>> BEGIN Material to process

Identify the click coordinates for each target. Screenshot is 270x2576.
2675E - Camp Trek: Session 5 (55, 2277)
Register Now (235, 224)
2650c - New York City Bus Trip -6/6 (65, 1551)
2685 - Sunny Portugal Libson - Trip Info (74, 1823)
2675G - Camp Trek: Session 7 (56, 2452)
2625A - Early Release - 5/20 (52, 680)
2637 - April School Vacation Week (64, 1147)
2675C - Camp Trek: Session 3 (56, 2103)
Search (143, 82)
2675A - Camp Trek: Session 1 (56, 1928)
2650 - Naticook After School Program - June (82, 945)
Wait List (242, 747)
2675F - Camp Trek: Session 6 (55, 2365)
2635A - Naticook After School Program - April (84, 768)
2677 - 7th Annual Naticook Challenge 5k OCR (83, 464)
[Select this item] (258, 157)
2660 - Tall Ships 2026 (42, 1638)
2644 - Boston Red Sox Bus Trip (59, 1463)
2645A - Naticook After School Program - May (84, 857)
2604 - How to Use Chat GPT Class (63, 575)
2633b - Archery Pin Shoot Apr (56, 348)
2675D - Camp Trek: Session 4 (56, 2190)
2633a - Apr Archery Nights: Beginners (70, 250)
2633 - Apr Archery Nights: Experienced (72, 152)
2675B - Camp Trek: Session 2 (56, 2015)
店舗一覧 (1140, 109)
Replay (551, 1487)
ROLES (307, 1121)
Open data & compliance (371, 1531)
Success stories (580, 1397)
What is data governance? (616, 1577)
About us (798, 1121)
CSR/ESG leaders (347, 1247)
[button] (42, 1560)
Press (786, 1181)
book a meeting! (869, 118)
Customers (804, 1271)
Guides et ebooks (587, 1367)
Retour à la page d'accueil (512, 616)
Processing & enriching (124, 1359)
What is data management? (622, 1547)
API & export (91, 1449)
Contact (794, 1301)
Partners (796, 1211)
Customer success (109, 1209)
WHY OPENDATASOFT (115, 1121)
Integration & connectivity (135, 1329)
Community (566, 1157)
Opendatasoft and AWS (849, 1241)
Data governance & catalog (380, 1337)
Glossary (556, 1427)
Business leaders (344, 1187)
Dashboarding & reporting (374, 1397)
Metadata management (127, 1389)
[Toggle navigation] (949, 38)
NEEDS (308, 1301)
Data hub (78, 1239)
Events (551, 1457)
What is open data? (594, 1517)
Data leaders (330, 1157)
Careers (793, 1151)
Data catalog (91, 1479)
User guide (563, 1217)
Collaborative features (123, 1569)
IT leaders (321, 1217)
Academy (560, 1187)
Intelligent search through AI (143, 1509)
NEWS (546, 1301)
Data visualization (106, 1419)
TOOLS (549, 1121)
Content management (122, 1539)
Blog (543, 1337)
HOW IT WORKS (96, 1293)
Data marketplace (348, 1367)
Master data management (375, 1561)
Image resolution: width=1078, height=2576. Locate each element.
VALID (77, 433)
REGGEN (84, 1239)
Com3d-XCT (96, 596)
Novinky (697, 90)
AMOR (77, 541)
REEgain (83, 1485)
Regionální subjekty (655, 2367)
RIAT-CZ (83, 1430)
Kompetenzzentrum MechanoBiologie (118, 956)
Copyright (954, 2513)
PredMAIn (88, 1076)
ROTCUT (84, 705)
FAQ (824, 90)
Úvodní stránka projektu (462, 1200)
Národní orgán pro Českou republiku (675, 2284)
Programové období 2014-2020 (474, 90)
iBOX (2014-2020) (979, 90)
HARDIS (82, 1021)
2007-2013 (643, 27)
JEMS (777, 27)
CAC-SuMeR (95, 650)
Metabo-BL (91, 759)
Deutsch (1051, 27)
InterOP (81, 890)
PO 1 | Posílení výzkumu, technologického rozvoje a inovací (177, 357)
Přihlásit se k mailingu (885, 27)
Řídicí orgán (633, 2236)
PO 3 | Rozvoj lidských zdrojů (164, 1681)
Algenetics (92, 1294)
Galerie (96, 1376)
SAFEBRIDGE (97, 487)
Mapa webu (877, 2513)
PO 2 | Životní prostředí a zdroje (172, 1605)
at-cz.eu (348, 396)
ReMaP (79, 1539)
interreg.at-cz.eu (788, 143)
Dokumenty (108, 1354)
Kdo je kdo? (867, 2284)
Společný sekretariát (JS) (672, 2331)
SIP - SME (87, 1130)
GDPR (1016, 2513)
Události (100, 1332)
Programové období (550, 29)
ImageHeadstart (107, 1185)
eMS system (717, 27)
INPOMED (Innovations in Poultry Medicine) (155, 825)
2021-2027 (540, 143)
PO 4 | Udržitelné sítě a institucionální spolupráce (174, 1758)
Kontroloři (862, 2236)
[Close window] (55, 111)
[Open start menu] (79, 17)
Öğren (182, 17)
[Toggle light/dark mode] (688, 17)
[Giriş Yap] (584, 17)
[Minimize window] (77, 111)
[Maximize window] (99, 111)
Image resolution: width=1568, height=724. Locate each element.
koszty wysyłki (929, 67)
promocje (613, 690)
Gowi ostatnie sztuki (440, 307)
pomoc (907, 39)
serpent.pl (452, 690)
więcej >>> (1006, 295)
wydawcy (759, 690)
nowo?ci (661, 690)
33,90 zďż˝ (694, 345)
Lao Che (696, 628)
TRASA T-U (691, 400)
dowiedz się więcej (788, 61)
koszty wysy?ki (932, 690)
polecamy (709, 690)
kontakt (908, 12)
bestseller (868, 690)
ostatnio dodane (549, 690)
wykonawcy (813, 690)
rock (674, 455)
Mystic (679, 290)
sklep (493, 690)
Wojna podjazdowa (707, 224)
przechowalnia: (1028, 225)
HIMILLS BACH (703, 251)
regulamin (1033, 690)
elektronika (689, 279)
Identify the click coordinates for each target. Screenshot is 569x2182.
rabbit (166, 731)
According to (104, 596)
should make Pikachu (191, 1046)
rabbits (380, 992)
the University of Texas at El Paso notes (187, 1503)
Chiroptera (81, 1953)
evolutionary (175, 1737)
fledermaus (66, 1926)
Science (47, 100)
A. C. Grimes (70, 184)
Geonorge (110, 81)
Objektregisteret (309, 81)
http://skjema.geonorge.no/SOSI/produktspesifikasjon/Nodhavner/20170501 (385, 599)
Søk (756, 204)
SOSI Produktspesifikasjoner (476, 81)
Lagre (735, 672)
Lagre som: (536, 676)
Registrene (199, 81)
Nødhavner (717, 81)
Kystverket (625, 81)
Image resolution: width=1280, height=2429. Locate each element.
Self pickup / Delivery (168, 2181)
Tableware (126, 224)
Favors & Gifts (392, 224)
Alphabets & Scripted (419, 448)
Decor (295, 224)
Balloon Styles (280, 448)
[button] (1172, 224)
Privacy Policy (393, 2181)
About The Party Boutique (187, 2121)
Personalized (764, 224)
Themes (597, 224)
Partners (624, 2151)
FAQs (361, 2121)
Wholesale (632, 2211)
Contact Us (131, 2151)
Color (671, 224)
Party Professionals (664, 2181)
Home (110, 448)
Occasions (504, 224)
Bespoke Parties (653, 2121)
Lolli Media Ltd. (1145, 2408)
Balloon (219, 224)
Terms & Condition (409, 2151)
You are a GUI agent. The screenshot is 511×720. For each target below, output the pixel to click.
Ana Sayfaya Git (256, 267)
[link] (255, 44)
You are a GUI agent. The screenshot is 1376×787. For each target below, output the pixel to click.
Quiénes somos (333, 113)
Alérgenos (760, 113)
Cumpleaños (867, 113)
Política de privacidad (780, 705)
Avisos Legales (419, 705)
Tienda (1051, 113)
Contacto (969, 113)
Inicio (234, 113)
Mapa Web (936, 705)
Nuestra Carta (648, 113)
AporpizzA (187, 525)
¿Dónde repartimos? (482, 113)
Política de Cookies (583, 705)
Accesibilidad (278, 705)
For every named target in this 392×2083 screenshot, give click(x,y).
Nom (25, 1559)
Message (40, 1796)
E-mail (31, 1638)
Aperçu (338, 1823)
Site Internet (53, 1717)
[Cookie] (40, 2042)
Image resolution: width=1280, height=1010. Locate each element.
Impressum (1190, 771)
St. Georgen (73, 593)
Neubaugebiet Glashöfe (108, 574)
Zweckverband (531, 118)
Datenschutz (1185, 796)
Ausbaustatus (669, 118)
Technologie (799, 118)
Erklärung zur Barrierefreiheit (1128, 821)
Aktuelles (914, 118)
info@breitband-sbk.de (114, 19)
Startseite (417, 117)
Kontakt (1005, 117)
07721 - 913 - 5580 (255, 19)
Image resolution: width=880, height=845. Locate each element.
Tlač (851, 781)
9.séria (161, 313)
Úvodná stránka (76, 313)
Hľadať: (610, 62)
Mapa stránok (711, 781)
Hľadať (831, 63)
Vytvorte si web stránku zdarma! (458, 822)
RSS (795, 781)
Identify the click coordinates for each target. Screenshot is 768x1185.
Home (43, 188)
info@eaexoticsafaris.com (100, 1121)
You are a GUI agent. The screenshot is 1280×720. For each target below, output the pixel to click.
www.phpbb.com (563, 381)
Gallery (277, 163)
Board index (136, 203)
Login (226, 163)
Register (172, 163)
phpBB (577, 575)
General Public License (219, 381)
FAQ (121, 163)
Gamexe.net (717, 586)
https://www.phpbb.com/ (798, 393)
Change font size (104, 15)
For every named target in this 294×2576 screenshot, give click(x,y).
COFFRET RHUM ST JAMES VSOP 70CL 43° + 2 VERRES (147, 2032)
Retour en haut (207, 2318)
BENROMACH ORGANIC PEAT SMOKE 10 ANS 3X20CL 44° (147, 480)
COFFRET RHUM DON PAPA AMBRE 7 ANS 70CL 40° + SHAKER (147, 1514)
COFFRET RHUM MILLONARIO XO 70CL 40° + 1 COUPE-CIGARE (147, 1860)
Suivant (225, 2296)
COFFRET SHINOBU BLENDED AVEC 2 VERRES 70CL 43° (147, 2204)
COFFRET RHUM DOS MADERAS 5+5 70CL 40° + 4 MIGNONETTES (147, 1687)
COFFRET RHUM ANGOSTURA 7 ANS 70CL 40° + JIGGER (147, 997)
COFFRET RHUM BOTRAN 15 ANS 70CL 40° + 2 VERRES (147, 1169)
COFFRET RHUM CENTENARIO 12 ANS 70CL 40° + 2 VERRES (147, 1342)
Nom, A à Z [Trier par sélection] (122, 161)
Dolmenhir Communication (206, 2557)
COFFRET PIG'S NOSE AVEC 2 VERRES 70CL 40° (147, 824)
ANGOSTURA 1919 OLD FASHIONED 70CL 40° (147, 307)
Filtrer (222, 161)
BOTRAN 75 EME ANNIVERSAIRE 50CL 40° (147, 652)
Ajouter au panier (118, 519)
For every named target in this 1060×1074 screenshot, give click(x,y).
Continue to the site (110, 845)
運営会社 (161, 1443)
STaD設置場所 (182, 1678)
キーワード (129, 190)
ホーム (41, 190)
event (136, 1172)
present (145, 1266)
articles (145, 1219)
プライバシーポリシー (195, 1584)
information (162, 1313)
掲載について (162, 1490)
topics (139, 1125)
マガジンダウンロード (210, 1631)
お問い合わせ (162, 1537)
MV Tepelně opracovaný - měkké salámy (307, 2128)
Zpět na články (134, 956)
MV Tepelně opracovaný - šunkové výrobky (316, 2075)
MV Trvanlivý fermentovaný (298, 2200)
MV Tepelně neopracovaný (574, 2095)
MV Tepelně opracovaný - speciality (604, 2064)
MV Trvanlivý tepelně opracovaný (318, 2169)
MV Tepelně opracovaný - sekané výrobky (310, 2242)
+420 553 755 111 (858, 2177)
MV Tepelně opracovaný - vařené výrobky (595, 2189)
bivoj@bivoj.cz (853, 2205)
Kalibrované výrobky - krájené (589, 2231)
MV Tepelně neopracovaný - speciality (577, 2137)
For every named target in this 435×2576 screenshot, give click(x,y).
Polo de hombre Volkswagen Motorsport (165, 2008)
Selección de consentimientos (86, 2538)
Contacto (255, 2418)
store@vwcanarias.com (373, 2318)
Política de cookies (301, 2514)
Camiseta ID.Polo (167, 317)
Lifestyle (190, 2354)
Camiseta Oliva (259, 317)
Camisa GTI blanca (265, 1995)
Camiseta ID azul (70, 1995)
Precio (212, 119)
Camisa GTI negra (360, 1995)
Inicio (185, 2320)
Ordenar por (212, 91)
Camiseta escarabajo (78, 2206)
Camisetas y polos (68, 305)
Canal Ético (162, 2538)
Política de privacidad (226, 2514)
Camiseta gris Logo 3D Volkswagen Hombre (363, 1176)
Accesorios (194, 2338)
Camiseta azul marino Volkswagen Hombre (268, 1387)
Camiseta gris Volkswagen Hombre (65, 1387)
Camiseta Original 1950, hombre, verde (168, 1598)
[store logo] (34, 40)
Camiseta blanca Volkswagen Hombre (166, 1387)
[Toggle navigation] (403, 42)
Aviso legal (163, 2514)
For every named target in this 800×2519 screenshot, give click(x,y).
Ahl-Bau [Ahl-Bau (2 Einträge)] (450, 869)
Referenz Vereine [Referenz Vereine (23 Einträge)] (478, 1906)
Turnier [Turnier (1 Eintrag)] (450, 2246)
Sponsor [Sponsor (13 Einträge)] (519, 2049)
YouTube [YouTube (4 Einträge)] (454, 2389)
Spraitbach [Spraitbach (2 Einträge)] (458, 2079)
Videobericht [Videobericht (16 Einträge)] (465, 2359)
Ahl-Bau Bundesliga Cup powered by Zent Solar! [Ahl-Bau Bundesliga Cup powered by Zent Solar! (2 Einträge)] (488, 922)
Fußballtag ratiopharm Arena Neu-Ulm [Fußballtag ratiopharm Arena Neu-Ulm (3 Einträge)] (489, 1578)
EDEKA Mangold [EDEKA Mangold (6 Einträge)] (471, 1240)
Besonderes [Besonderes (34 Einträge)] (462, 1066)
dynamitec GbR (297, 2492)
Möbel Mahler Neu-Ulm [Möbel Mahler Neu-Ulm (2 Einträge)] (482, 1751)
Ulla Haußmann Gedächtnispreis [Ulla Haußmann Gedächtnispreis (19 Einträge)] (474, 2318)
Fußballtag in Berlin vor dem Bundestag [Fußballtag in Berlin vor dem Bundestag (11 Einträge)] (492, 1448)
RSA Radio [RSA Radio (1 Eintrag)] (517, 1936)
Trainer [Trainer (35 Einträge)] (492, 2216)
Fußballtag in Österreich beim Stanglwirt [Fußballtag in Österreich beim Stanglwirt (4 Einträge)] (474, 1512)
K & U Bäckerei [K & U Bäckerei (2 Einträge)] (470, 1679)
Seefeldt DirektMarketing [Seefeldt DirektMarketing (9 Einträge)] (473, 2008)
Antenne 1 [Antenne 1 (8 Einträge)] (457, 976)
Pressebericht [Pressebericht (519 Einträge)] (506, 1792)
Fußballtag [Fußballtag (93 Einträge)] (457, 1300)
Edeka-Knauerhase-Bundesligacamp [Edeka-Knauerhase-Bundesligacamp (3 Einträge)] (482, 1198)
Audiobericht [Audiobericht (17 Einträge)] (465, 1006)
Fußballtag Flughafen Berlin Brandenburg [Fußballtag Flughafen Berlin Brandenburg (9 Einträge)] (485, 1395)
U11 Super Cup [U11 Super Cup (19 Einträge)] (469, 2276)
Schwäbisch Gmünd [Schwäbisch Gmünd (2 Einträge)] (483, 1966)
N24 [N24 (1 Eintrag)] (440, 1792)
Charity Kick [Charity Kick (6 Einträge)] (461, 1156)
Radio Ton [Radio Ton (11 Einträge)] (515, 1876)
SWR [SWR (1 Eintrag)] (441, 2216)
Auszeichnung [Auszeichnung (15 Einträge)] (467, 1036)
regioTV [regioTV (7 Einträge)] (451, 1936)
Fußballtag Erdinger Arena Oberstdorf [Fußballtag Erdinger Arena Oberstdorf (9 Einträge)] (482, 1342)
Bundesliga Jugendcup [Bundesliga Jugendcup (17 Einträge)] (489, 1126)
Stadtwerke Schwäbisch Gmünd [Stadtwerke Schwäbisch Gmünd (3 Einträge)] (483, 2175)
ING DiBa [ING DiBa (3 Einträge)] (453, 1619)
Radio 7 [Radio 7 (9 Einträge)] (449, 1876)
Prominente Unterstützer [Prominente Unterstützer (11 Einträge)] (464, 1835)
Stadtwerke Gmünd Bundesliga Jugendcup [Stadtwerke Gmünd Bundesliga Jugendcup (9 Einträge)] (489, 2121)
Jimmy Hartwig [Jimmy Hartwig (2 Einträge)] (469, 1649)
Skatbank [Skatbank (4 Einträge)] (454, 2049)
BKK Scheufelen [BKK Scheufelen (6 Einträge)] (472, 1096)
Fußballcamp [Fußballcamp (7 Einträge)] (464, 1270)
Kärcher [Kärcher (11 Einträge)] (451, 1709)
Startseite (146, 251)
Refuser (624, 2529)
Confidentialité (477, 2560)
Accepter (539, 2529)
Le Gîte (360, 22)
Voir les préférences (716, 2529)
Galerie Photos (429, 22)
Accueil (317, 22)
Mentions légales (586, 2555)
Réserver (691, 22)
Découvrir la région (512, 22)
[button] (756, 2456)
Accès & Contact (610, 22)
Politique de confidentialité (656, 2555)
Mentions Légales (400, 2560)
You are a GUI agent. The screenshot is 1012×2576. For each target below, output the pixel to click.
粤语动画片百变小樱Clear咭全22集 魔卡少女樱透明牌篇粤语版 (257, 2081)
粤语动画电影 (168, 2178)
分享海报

>> END Material to process

*Set problem:* Put everything from the line that contains "[Open start menu] (79, 17)" down to the line that contains "koszty wysy?ki (932, 690)", both ends included, into a JSON list of strings with one string per line and no blank lines.

*Solution to this problem:*
[
  "[Open start menu] (79, 17)",
  "Öğren (182, 17)",
  "[Toggle light/dark mode] (688, 17)",
  "[Giriş Yap] (584, 17)",
  "[Minimize window] (77, 111)",
  "[Maximize window] (99, 111)",
  "Image resolution: width=1568, height=724. Locate each element.",
  "koszty wysyłki (929, 67)",
  "promocje (613, 690)",
  "Gowi ostatnie sztuki (440, 307)",
  "pomoc (907, 39)",
  "serpent.pl (452, 690)",
  "więcej >>> (1006, 295)",
  "wydawcy (759, 690)",
  "nowo?ci (661, 690)",
  "33,90 zďż˝ (694, 345)",
  "Lao Che (696, 628)",
  "TRASA T-U (691, 400)",
  "dowiedz się więcej (788, 61)",
  "koszty wysy?ki (932, 690)"
]